The robins that don’t leave, more males than females, gather in flocks of 20-50, sometimes co-mingling with wintering flocks of starlings. These are not the plump and gentle birds of summer with the hop-hop-hop-stop method of working a lawn for worms and grubs. In winter, robins are noisy and combative, working their way though berry bushes with the remembered aggressiveness of Bostonians at a Filene’s bargain basement sale.

Robins like winterberry berries (as do Cedar waxwings), but will eat just about any type of berry or fruit. One reason they may find New England more winter-friendly now compared to years ago is the prevalence of two invasive plant species: Oriental bittersweet and multiflora rose. Both the tree-topping vines and the arching ground brambles are lush with red berries by late-November. Many bird species will eat the multiflora rose berries, but the bittersweet crop is left for robins and waxwings

And why the name “robin?” When the English colonists started arriving in the 1630’s they named the local bird “robin” because its appearance reminded them of the European Robin. The species are not related. The European bird is smaller and has a red/orange face and bib, but a whitish belly. It is the national bird of the United Kingdom. When the English got to Australia the local red-breasted birds also became named robins. These “Flame robins” look a bit like our birds, only brighter. Unlike our species, the females lack the red breast color.

“Little Robin Redbreast” is an English language nursery rhyme. It goes, “Little Robin Redbreast, Sat upon a rail; Niddle noble went his head, Widdle waggle went his tail.” Earlier versions, dating to the 1700s, revealed a more coarse humor, to wit: “Little Robin Red breast, Sitting on a pole, Nidde, Noddle, went his head, And poop went his hole.”

There was an Atlantic Ocean crossing important to American robins. The common earthworms we see robins tugging from the earth and feeding to their chicks came over with the colonists. Although there were many species of worms native to the Americas, these immigrants are more adept at managing the colder climate of the northeast.

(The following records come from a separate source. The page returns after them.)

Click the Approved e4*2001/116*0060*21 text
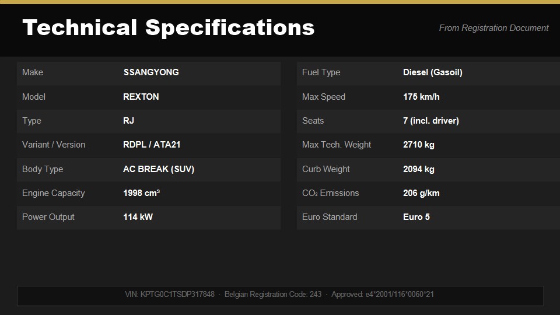This screenshot has width=560, height=315. (382, 295)
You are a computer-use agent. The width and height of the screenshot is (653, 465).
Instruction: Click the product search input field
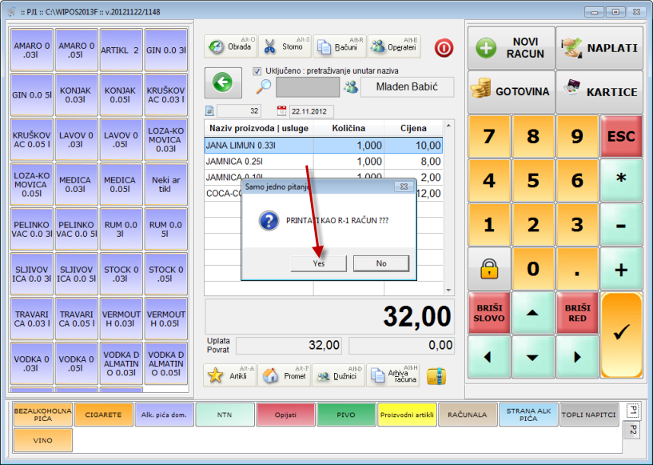[308, 87]
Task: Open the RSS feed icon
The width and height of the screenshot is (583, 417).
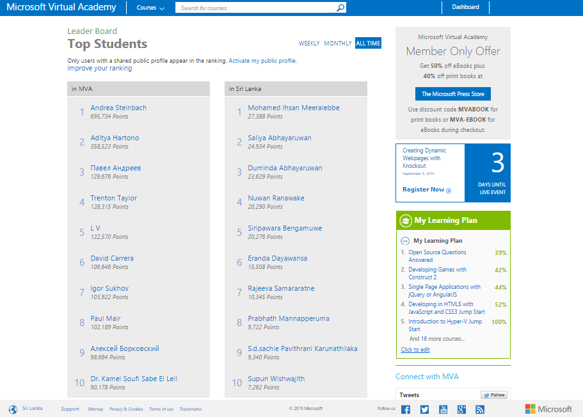Action: pyautogui.click(x=479, y=409)
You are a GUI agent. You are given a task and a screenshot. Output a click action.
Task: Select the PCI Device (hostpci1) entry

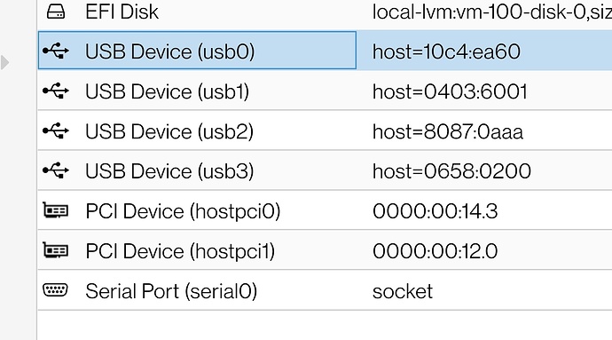pyautogui.click(x=180, y=251)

Back across the ocean, earthworms are being threatened by another invasive species: the New Zealand flatworm. In parts of Scotland and Ireland native earthworms are now scarce – and the fertility of the soil is declining. Here in the US, earthworms are threatened by another invasive species: "jumping worms." from Asia. These (actually three species) live in the leaf litter on the surface, consume dead organic materials, and leave behind nutrient-poor worm poop. Unlike earthworms, they do not burrow, and thus do not contribute to soil aeration and water absorption. Robins will eat jumping worms.

Sunday, April 2, 2023


Trail of Flowers (TOF) exists to plant flowering plants, shrubs and trees along the Assabet River Rail Trail (ARRT). As of 2022, plantings have been in Acton, Maynard and Marlborough. Plan is to add Hudson in 2023. Stow is not yet part of paved ARRT

Plant identification signs added fall of 2022
SUMMARY: Trail of Flowers was started in 2018 by David Mark. As of 12/31/22, total income from grants, donations and sale of ONLY IN MAYNARD coffee mugs has been $9,216 and total expenses $8,088, leaving an end-of-year balance of $1,296 (per ARRT accounting rather than simple subtraction) in an account maintained by ARRT. Mug sales income made up $1,811 of the total. Through volunteer efforts, more than 7,000 daffodil bulbs plus hundreds of other plants have been planted in three towns.

 Contact information:

David A. Mark

10 Maple Street

Maynard, MA 01754 


Grants and donations to TOF and expense invoices are forwarded to Assabet River Rail Trail Inc. (, a Massachusetts-based, 501(c)(3) non-profit organization formed for the purpose of promoting the creation of a multi-use recreational rail trail that when completed will pass through the communities of Marlborough, Hudson, Stow, Maynard and Acton. As of 2022, there exists a paved section 3.4 miles in length in Acton and Maynard, and a paved 5.6 mile section in Hudson and Marlborough. As of January 2023 there is no paving or connection in/through Stow because some of the original right-of-way is private property, and because bridges are missing from two crossings of the Assabet River.

ARRT maintains a bank account for TOF and accepts grants, donations and profits from sale of ONLY IN MAYNARD mugs. ARRT reimburses TOF expenses. No one is paid for TOF work. Car mileage for TOF purposes is not submitted as an expense.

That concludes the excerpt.